Cantharocybe virosa is a member of the fungal family Hygrophoraceae that has been identified in India, Bangladesh and Thailand. It is an ectomycorrhizal fungus that is toxic for consumption and has no know uses in agriculture, horticulture or medicine. C. virosa is a gray to gray-brown fungus with white to yellowish-white gills that can be found in soil or on mud walls near Cocos nucifera.

== Taxonomy ==
The species Cantharocybe virosa was initially described by a group of mycologists at the University of Calicut as Megacollybia virosa in 2010 using a cladistic approach. It was transferred from the genus Megacollybia to the genus Cantharocybe in 2013 by Kumar and Manimohan using molecular phylogeny.

== Description ==

=== Macroscopic ===
Cantharocybe virosa has a gray to gray-brown pileus, ranging from 4.5 cm to 10 cm in diameter, with a striped surface and straight margins at maturity. The gills are up to 9mm thick and yellowish white to whitish, either adnate or decurrent, forming between four and eight tiers . The stipe is terete or compressed and typically central, but it can be excentric. It is moist, solid, with a dilated apex and white basal mycelium.
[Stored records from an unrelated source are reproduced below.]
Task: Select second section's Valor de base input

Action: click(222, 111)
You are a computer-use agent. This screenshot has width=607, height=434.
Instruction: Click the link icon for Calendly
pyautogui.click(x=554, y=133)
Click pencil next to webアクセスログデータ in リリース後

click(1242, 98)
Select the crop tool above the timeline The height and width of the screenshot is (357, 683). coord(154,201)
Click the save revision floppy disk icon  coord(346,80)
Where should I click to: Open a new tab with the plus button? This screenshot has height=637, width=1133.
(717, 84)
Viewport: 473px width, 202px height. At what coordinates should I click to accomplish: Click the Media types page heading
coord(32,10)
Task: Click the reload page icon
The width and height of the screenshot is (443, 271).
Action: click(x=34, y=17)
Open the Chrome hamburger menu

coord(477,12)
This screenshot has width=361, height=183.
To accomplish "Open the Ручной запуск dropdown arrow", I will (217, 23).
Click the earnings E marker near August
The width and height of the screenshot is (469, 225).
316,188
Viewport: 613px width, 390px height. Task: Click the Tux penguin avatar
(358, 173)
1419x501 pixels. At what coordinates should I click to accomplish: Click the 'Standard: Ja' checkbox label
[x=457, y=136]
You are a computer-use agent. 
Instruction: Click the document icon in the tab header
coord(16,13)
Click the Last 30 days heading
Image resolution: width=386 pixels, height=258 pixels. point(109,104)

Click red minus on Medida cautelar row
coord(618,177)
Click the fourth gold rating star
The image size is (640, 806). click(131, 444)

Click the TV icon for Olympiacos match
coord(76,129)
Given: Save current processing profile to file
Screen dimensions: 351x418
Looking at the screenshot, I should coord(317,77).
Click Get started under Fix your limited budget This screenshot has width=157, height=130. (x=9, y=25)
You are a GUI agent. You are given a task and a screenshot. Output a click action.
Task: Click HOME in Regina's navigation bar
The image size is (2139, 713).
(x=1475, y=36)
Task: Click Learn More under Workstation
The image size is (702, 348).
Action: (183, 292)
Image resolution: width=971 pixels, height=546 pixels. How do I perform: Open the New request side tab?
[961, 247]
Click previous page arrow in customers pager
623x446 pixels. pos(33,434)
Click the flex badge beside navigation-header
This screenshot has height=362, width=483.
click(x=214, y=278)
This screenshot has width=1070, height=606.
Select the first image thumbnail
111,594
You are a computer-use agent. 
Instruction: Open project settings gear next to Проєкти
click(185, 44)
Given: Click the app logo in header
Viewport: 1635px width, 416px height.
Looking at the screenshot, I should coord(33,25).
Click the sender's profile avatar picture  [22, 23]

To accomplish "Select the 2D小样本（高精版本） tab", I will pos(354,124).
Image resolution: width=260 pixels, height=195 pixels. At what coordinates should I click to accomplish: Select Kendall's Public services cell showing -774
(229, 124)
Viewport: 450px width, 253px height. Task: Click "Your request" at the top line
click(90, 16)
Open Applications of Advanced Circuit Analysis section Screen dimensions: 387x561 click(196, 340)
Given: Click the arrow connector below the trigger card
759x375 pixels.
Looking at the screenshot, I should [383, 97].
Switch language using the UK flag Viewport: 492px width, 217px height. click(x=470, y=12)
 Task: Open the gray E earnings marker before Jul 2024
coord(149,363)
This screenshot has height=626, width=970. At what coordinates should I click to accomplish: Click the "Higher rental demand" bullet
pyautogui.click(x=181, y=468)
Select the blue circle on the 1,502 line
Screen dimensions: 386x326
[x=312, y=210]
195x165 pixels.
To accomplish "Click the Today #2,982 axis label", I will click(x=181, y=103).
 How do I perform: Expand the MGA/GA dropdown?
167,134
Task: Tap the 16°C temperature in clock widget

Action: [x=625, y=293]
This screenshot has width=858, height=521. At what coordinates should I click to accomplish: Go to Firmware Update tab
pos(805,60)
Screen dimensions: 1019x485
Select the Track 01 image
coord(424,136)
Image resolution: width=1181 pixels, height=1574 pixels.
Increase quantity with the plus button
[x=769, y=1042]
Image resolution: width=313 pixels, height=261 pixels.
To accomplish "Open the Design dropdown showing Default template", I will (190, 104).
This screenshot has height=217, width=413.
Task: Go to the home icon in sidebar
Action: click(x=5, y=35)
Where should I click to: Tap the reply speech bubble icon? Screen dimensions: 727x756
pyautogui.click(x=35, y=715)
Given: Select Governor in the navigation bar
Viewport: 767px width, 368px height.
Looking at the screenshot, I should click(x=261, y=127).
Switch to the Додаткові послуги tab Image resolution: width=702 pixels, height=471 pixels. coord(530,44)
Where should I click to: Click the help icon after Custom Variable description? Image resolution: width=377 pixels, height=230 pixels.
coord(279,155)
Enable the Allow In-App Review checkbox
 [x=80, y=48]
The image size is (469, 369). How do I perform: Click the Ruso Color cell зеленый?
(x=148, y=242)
The spore print is white, and the mushroom produces a strong and unpleasant, but undescribed odor.

=== Microscopic ===
Cantharocybe virosa has smooth ellipsoid basidiospores and elongated, necked lecythiform cheilocystidia . Also notable is the presence of cutis pileipellis forming trichodermal patches, and abundant clamp connections.

== Distribution and habitat ==
Cantharocybe virosa can be found both as solitary individuals or in clusters in a substrate of soil or mud walls. It is saprotrophic and often found near the roots of Cocos nucifera due to its ectomycorrhizal association with it. C. virosa inhabits tropical regions, originally identified in India in 2010, but has since been identified in Bangladesh as well as Thailand. C. virosa was identified in Bangladesh in 2016 and in Thailand in 2018. It is assumed to have been present in Thailand, but not described before this point due to the large number of unidentified fungi in the country.

== Root symbiosis ==
Cantharocybe virosa is believed to have an ectomycorrhizal association with C. nucifera, the coconut tree. This association is unusual as the family Arecaceae, in which C. nucifera is classified, typically doesn't form fungal associations. Recent studies have shown the closely related genus Cuphophyllus as having hyphal endophytes in plant roots, with Hosen hypothesizing the C. virosa and C. nucifera association might be of this form instead.

== Toxicity ==
When consumed, C. virosa causes gastrointestinal (GI) issues, a result of the mycotoxin coprine, but it is not fatal. Because it is not edible, it is not cultivated and has no know current or historical medicinal uses or known ties to any historical events. Wild specimens of C. virosa are occasionally mistaken for other mushrooms and ingested, leading to its description in India and identification in Thailand. The first known outbreak occurred in 2006 in Kerala when a family of four used it in cooking, but at this time C. virosa had not been described. In 2018 a large outbreak of 39 cases occurred during the rainy season in Thailand, found to be caused by C. virosa.

=== Coprine ===
The mycotoxin coprine is believed to be responsible for causing a number of symptoms when ingested, including GI system effects, rash, sweating and arrhythmias. These symptoms fall under the group 4b toxins, described as disulfiram-like.

== Use in research ==
In 2022 the genomic data gathered from C. virosa has been used as an out group to identify two new species in the genus Volvariella, V. neovolvacea and V. thailandensis.